* SOAL TERTULIS 1: Salin ulang tanpa perubahan baris-baris di bawah, mulai dari baris yang memuat "Screen dimensions: 748x257" sampai baris terakhir, keduanya ikut disalin.

* TEKS BACAAN:
_ _ _ _ _

Tradisi Lisan Sebagai Pemersatu dalam Pembelajaran Multikulturalisme

Tradisi Lisan Sebagai Pemersatu dalam Pembelajaran Multikulturalisme

Indonesia sebagai tempat berkumpulnya beragam suku, agama, budaya, dan bahasa menyimpan keunikan atau kekhasannya tersendiri dalam kehidupan bermasyarakat. Pasalnya, semua suku, agama, budaya, dan bahasa yang berbeda itu dapat hidup berdampingan secara harmonis dalam sebuah komunitas di berbagai daerah. Keharmonisan tersebut tidak terlepas dari peran tradisi lisan dalam menciptakan pembelajaran multikulturalisme. Bentuk konkret dari adanya keharmonisan dan peran tradisi lisan di dalamnya diulas dalam Seri Diskusi Daring yang diadakan Pusat Pengembangan dan Pelindungan Bahasa dan Sastra, Badan Pengembangan dan Pembinaan Bahasa (Badan Bahasa). Dengan mengangkat tema “Pembelajaran Multikulturalisme melalui Tradisi Lisan”, kegiatan bertajuk Rembuk Sastra ini diadakan pada hari Senin, 8 Juni 2020 melalui aplikasi daring dan ditayangkan secara langsung pada kanal YouTube Badan Bahasa. Diskusi daring kali ini mengundang Sastri Sunarti, peneliti Badan Bahasa dan Susi Fitria Dewi, dosen sekaligus ketua Prodi Magister Pendidikan Pancasila dan Kewarganegaraan Universitas Negeri Padang dengan moderator Anita Astriawati Ningrum.

_ _ _ _ _

* DATA YANG DISEDIAKAN:
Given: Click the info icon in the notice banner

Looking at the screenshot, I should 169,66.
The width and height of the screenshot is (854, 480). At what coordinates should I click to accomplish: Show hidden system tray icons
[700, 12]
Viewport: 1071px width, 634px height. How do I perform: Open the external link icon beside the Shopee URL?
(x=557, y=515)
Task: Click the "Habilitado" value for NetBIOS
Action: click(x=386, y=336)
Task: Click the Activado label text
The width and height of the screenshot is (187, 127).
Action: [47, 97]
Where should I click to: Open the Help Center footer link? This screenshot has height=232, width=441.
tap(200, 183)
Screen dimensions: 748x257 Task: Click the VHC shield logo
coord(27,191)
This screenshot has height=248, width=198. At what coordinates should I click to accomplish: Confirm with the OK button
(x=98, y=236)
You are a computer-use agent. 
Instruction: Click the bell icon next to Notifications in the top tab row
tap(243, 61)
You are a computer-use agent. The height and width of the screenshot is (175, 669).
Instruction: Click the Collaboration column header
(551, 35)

_ _ _ _ _

* SOAL TERTULIS 2: Ringkaslah teks tentang tradisi lisan di atas dalam dua kalimat.

* PENYELESAIAN SOAL 1:
Screen dimensions: 748x257 Task: Click the VHC shield logo
coord(27,191)
This screenshot has height=248, width=198. At what coordinates should I click to accomplish: Confirm with the OK button
(x=98, y=236)
You are a computer-use agent. 
Instruction: Click the bell icon next to Notifications in the top tab row
tap(243, 61)
You are a computer-use agent. The height and width of the screenshot is (175, 669).
Instruction: Click the Collaboration column header
(551, 35)

* PENYELESAIAN SOAL 2: Beragam suku, agama, budaya, dan bahasa di Indonesia dapat hidup berdampingan secara harmonis, dan keharmonisan itu tidak terlepas dari peran tradisi lisan dalam menciptakan pembelajaran multikulturalisme. Hal ini diulas dalam Rembuk Sastra, diskusi daring Badan Bahasa bertema "Pembelajaran Multikulturalisme melalui Tradisi Lisan" pada Senin, 8 Juni 2020, dengan narasumber Sastri Sunarti dan Susi Fitria Dewi serta moderator Anita Astriawati Ningrum.